Given data:
┏━━
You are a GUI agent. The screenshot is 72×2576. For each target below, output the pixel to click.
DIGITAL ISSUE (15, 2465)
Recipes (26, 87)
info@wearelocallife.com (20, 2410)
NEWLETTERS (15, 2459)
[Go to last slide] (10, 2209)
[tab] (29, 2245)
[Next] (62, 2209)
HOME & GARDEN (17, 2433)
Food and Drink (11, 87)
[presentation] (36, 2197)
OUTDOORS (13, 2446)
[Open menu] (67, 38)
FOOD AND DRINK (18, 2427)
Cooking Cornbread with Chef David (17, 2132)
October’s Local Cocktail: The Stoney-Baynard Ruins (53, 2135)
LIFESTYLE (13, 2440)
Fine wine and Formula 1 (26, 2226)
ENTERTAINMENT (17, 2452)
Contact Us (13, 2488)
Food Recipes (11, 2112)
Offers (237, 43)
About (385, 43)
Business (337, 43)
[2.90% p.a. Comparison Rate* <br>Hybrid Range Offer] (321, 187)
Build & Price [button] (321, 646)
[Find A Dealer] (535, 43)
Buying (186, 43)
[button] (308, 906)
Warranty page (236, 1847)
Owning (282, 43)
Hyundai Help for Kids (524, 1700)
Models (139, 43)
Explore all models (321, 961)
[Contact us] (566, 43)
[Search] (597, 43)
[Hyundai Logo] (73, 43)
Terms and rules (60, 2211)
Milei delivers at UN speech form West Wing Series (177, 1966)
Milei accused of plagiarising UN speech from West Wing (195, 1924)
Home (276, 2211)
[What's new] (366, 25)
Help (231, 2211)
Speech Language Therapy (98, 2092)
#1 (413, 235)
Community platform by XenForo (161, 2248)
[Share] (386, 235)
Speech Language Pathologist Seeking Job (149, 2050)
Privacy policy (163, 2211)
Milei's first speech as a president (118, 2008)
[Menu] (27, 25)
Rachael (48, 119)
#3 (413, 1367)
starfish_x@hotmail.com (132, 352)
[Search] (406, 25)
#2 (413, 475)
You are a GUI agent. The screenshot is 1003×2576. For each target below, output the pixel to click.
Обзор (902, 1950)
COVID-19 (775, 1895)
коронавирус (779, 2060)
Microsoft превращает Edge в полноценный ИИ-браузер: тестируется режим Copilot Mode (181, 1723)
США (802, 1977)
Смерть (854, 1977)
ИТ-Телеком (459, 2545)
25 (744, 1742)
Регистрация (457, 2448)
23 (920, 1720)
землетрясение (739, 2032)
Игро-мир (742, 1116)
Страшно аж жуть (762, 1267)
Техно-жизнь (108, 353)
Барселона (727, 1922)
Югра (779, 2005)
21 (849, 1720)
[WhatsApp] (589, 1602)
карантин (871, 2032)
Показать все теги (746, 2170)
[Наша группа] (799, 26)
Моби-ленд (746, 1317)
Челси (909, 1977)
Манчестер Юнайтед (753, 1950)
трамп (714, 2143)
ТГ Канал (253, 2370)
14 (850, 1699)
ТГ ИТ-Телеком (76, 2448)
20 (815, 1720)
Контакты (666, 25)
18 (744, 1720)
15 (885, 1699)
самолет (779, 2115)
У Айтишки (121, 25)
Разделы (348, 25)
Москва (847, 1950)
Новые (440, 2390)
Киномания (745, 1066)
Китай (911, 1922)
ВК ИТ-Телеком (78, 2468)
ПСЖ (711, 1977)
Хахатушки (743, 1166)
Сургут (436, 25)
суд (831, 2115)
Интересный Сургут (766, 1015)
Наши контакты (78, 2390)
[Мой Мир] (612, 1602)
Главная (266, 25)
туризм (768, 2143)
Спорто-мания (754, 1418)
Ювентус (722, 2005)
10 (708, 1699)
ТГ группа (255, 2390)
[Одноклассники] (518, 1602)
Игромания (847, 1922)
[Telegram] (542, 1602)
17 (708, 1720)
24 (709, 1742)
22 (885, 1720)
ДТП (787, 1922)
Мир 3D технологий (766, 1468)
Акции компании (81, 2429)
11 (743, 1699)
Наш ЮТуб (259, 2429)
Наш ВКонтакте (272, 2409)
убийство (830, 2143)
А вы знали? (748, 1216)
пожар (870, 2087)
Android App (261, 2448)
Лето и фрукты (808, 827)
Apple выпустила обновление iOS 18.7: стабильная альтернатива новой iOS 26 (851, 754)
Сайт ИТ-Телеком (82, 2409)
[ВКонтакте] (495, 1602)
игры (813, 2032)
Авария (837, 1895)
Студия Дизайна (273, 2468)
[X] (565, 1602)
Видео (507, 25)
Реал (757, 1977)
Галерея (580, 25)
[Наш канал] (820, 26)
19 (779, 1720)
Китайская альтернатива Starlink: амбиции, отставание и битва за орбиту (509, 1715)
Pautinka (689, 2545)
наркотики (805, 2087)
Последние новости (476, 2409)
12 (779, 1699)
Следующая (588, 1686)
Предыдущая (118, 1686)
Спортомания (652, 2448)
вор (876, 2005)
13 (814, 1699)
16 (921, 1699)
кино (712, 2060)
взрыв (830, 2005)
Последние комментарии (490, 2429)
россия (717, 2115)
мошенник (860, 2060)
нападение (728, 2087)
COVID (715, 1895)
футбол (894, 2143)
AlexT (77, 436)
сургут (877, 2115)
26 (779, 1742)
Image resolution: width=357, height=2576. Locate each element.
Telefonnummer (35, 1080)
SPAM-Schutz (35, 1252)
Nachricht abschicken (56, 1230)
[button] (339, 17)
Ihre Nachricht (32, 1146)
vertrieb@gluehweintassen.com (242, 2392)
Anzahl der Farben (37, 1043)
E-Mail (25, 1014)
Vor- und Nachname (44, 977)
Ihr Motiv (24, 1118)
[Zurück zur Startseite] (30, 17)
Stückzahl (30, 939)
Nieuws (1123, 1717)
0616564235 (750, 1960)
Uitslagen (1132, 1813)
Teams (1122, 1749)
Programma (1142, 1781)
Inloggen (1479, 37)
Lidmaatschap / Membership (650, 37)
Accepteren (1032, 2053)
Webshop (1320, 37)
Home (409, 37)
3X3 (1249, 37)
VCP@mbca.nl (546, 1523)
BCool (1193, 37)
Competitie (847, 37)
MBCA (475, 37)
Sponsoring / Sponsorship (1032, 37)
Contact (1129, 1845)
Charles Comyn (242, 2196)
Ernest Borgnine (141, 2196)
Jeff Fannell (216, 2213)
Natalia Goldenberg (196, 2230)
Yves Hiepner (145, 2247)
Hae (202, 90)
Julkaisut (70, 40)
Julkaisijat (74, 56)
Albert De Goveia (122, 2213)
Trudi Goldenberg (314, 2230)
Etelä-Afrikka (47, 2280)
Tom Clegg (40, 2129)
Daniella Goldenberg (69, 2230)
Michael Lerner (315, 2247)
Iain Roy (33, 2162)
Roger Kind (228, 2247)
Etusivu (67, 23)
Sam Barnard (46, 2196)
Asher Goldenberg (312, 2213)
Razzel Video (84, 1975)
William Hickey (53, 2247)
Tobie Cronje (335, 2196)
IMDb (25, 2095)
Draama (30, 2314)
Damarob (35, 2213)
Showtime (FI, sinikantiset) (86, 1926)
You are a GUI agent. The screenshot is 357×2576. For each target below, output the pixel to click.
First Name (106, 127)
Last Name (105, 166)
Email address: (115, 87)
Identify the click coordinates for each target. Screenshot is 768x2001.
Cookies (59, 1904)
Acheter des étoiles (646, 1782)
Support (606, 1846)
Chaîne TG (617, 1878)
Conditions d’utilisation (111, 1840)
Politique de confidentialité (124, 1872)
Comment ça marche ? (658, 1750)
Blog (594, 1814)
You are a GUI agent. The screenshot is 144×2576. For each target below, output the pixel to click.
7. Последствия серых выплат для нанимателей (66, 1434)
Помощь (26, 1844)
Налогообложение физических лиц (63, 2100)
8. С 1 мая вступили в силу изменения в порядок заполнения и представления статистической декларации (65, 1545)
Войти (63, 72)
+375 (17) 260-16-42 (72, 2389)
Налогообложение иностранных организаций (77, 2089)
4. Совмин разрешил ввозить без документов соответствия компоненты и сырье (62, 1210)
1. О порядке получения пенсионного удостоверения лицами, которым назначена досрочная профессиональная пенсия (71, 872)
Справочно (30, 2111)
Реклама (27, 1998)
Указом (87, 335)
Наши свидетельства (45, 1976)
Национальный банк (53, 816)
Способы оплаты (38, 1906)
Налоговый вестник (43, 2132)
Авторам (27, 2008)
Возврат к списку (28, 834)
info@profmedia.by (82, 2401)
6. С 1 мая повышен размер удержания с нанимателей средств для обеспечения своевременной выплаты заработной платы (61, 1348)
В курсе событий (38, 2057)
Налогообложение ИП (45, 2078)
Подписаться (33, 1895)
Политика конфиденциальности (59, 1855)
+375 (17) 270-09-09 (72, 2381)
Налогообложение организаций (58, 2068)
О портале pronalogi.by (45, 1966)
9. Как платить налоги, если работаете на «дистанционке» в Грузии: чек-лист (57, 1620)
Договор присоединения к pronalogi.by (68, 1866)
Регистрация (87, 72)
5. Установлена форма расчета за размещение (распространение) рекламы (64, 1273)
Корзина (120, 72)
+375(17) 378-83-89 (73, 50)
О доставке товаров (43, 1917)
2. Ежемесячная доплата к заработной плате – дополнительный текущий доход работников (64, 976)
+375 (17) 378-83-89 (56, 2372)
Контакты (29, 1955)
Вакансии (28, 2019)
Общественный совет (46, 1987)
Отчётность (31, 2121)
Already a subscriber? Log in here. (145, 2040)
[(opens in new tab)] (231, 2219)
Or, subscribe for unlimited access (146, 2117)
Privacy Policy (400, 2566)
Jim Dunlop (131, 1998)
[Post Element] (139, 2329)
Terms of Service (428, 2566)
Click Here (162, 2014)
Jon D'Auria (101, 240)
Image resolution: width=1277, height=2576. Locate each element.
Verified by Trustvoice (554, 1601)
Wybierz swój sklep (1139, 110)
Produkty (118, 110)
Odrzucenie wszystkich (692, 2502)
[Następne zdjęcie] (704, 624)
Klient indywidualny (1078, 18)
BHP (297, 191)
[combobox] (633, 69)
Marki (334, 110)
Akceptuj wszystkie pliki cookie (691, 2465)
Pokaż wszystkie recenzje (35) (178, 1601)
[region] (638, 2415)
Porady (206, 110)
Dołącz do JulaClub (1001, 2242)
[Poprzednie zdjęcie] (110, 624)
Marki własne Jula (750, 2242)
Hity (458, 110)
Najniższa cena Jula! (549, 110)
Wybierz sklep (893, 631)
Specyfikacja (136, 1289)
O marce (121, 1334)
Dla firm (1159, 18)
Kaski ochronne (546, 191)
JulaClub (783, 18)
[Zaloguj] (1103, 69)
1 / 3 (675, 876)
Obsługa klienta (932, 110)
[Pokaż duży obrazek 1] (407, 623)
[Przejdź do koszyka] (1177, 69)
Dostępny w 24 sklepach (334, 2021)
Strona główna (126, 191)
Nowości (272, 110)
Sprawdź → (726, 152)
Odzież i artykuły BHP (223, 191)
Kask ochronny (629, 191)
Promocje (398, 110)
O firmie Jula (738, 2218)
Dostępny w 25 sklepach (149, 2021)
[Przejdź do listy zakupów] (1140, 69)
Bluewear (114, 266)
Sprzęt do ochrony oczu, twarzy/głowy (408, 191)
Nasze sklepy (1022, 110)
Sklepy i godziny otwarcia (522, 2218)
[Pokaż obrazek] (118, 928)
┗━━
Run a filter over the data above and keep each line that contains the word "resolution".

Result of this exercise:
Image resolution: width=357, height=2576. Locate each element.
Image resolution: width=1277, height=2576. Locate each element.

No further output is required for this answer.